Just because each loop constructor and destructor together need 5 seconds to finish.
You will need 5 seconds until you get the output of myOtherFunc.
Of course, this is a crazy example.
But it illustrates that it might become a performance issue when each loop the same construction is done when the constructor and / or destructor needs some time.
Since your second question is more concrete, I'm going to address it first, and then take up your first question with the context given by the second. I wanted to give a more evidence-based answer than what's here already.
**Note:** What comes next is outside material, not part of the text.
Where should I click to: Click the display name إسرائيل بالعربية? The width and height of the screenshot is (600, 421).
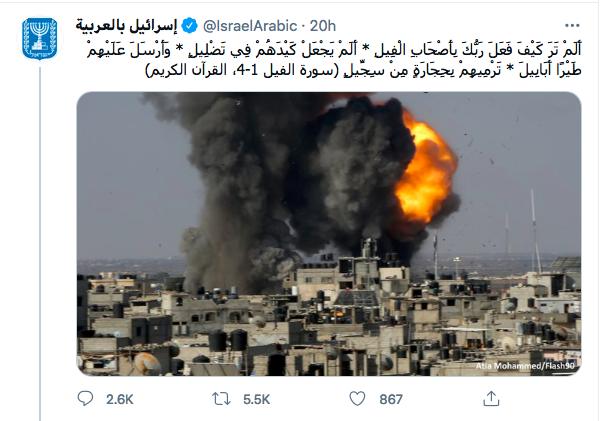pos(127,26)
Question #2: Do most compilers realize that the variable has already
been declared and just skip that portion, or does it actually create a
spot for it in memory each time?
You can answer this question for yourself by stopping your compiler before the assembler is run and looking at the asm. (Use the -S flag if your compiler has a gcc-style interface, and -masm=intel if you want the syntax style I'm using here.)
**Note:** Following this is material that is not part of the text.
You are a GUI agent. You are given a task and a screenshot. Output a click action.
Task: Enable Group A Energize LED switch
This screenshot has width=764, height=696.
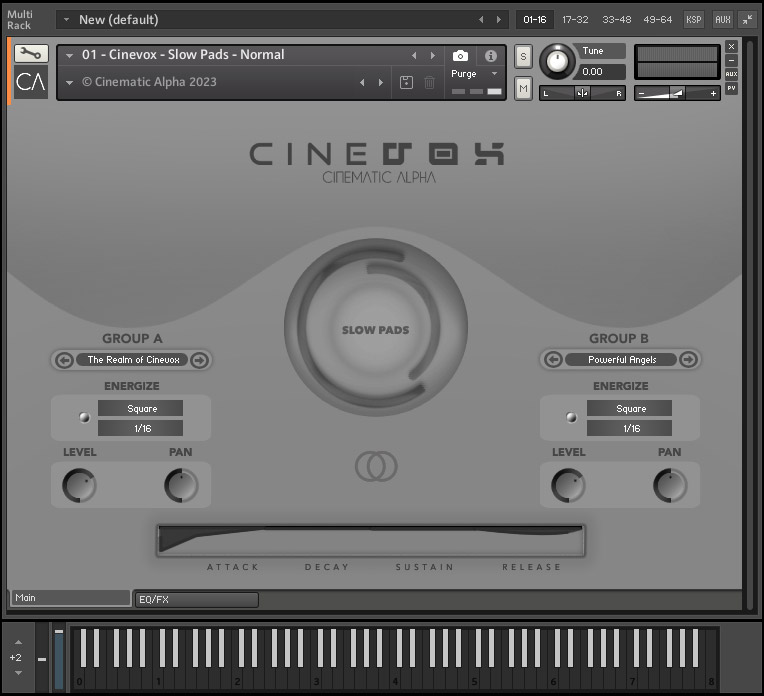point(84,418)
In any case, with modern compilers (gcc 10.2, clang 11.0) for x86-64, they only reload the variable on each loop pass if you disable optimizations. Consider the following C++ program—for intuitive mapping to asm, I'm keeping things mostly C-style and using an integer instead of a string, although the same principles apply in the string case:
#include <iostream>
static constexpr std::size_t LEN = 10;
void fill_arr(int a[LEN])
{
/* *** */
for (std::size_t i = 0; i < LEN; ++i) {
const int t = 8;
a[i] = t;
}
/* *** */
}
int main(void)
{
int a[LEN];
fill_arr(a);
for (std::size_t i = 0; i < LEN; ++i) {
std::cout << a[i] << " ";
}
std::cout << "\n";
return 0;
}
We can compare this to a version with the following difference:
/* *** */
const int t = 8;
for (std::size_t i = 0; i < LEN; ++i) {
a[i] = t;
}
/* *** */
With optimization disabled, gcc 10.2 puts 8 on the stack on every pass of the loop for the declaration-in-loop version:
mov QWORD PTR -8[rbp], 0
.L3:
cmp QWORD PTR -8[rbp], 9
ja .L4
mov DWORD PTR -12[rbp], 8 ;✷
whereas it only does it once for the out-of-loop version:
mov DWORD PTR -12[rbp], 8 ;✷
mov QWORD PTR -8[rbp], 0
.L3:
cmp QWORD PTR -8[rbp], 9
ja .L4
Does this make a performance impact? I didn't see an appreciable difference in runtime between them with my CPU (Intel i7-7700K) until I pushed the number of iterations into the billions, and even then the average difference was less than 0.01s. It's only a single extra operation in the loop, after all. (For a string, the difference in in-loop operations is obviously a bit greater, but not dramatically so.)
What's more, the question is largely academic, because with an optimization level of -O1 or higher gcc outputs identical asm for both source files, as does clang. So, at least for simple cases like this, it's unlikely to make any performance impact either way. Of course, in a real-world program, you should always profile rather than make assumptions.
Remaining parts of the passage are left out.